One would think chickens are fairly innocuous creatures. Fluffy. Feathery. Slightly ridiculous.
Alas—not so. Not when you’ve got a bite mark on your hand that says otherwise. Yes, that is a chicken bite. And yes, I’m telling you this story even though it makes me feel a little ridiculous.
My chicken coop has a bit of fancy engineering to it (if I do say so myself). The nest boxes extend from the back wall of the barn, fitting snugly into a custom opening so I can collect eggs from the comfort of the barn. No more trudging through snow, mud, or wind that feels like it's trying to skin your eyebrows off. Just reach in, grab the egg, head to the house like the clever farm woman I am.
There's also a small door for slipping in food and water—just another stroke of genius. It’s efficient. It’s tidy. It’s... almost foolproof.
Now, about the bite.
The back of the nest boxes has a hinged door I can open to check for eggs, and it also blocks chickens from sneaking into the barn itself. Most mornings, if a hen’s roosting in the nest box, she’s facing away from me, head pointed toward the coop. That means I can just slide my hand under her fluffy backside, retrieve the egg, and no one’s the wiser.
But not this morning.
This morning, one of my darling feathered freeloaders was facing the other way.

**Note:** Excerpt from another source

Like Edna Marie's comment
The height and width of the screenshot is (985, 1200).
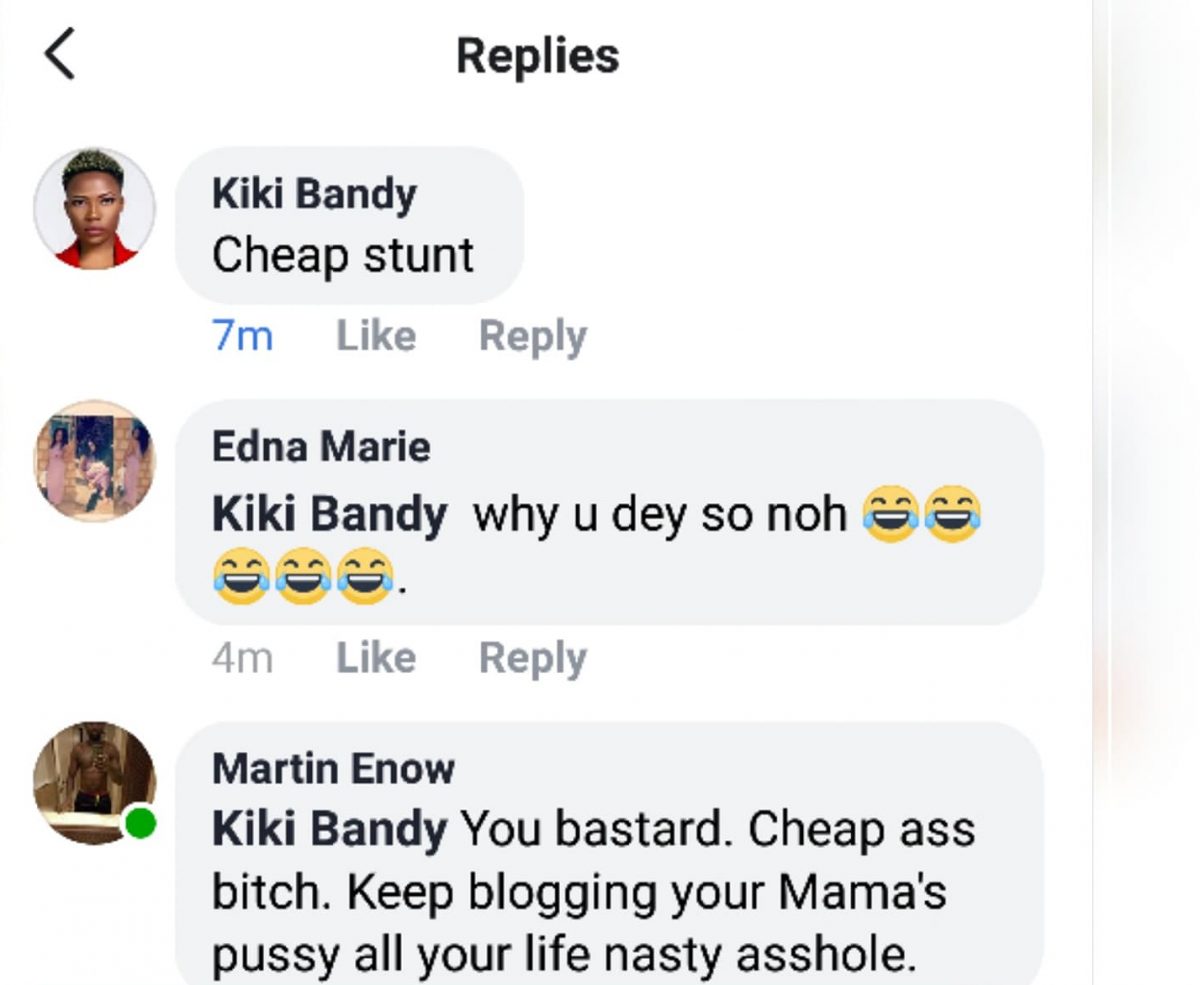376,658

Which means when I opened the box, she was staring directly into my soul.
Now, did I stop and think about that? Did I pause for even a second to consider the risk of reaching under the business end of a broody hen? Of course not. I just reached in like it was any other day—straight for the egg that was clearly under her beak.
And that, dear reader, is where things took a turn. I’ll spare you the full play-by-play of the ensuing battle. Let’s just say I got the egg, she got my hand, and I walked away with a peck-shaped reminder that chickens may be small, but their tempers are not.

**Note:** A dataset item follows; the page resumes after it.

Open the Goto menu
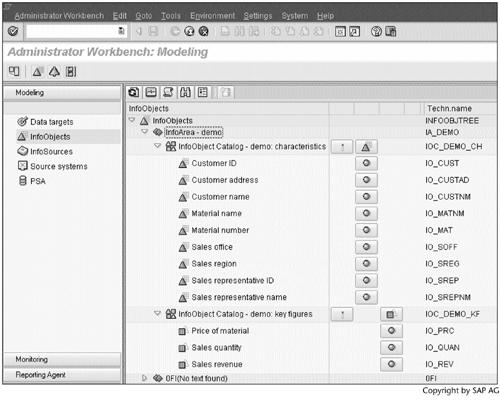 [x=144, y=16]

She sat there like a smug little velociraptor. I left with wounded pride, a dent in my dignity, and the distinct feeling that I’d just lost an argument with a creature whose brain is roughly the size of a lima bean. But hey, I won. Sort of. I got the egg, she got a chunk of my pride, and we’re both still giving each other the stink eye.
Moral of the story? When dealing with chickens, always approach from the back. Or better yet—bring snacks and negotiate.